## Work request
Every line of the material that includes the word "label" is to be shown.
━━━━━ Source data ━━━━━
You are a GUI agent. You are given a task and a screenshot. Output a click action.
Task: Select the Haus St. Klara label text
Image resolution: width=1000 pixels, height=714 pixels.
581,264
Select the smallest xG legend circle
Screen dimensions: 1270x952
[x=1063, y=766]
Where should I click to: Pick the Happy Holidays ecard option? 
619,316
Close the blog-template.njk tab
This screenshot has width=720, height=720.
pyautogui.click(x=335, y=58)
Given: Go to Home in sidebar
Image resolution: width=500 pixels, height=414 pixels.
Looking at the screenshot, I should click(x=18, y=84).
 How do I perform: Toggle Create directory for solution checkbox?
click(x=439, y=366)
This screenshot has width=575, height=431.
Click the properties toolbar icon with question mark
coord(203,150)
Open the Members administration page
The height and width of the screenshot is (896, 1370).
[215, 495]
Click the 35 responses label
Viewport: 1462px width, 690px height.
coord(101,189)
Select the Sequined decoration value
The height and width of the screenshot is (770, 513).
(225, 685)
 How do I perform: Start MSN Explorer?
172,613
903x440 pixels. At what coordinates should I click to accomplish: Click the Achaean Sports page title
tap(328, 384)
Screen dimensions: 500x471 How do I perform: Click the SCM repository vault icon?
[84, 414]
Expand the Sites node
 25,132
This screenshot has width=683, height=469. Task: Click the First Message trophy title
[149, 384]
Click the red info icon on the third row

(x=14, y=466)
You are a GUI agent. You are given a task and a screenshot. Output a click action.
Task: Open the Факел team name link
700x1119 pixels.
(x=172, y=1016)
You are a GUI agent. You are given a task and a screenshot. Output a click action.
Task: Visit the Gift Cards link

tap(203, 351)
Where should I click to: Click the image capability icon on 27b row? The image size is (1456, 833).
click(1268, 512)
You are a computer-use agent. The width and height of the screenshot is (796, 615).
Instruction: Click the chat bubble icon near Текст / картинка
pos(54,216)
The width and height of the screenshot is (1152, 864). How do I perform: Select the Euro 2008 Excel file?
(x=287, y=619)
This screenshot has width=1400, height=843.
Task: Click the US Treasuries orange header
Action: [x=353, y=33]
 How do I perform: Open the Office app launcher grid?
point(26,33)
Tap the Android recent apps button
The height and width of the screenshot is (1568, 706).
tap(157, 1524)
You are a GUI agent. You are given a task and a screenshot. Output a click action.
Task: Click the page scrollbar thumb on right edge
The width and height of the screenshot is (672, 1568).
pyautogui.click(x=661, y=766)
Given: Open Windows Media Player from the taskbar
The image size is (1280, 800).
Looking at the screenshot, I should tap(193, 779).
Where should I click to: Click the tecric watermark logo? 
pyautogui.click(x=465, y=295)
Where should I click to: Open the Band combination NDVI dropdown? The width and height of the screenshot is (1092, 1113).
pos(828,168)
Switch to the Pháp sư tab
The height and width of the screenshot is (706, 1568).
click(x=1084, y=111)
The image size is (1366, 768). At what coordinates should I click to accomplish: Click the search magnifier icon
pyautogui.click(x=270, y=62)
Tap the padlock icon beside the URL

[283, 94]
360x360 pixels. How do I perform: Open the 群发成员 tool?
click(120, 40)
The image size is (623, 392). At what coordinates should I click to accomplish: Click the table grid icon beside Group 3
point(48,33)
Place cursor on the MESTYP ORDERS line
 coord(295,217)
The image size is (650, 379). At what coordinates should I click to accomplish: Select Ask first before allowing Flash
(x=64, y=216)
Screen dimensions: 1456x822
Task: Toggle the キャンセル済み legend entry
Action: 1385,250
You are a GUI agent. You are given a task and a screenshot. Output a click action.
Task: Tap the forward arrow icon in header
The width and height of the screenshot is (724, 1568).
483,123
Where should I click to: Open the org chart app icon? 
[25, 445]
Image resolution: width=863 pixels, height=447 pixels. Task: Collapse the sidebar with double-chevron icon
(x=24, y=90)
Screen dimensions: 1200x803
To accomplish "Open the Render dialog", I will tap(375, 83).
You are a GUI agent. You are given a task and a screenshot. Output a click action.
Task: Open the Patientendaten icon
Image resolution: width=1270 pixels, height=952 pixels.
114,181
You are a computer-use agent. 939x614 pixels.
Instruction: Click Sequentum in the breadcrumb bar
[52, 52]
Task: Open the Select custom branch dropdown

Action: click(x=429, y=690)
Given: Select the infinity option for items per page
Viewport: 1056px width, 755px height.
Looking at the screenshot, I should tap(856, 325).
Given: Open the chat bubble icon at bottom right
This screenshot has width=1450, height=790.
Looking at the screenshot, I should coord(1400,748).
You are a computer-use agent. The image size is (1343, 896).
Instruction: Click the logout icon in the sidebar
━━━━━
## Result below
Task: Select the Haus St. Klara label text
Click the 35 responses label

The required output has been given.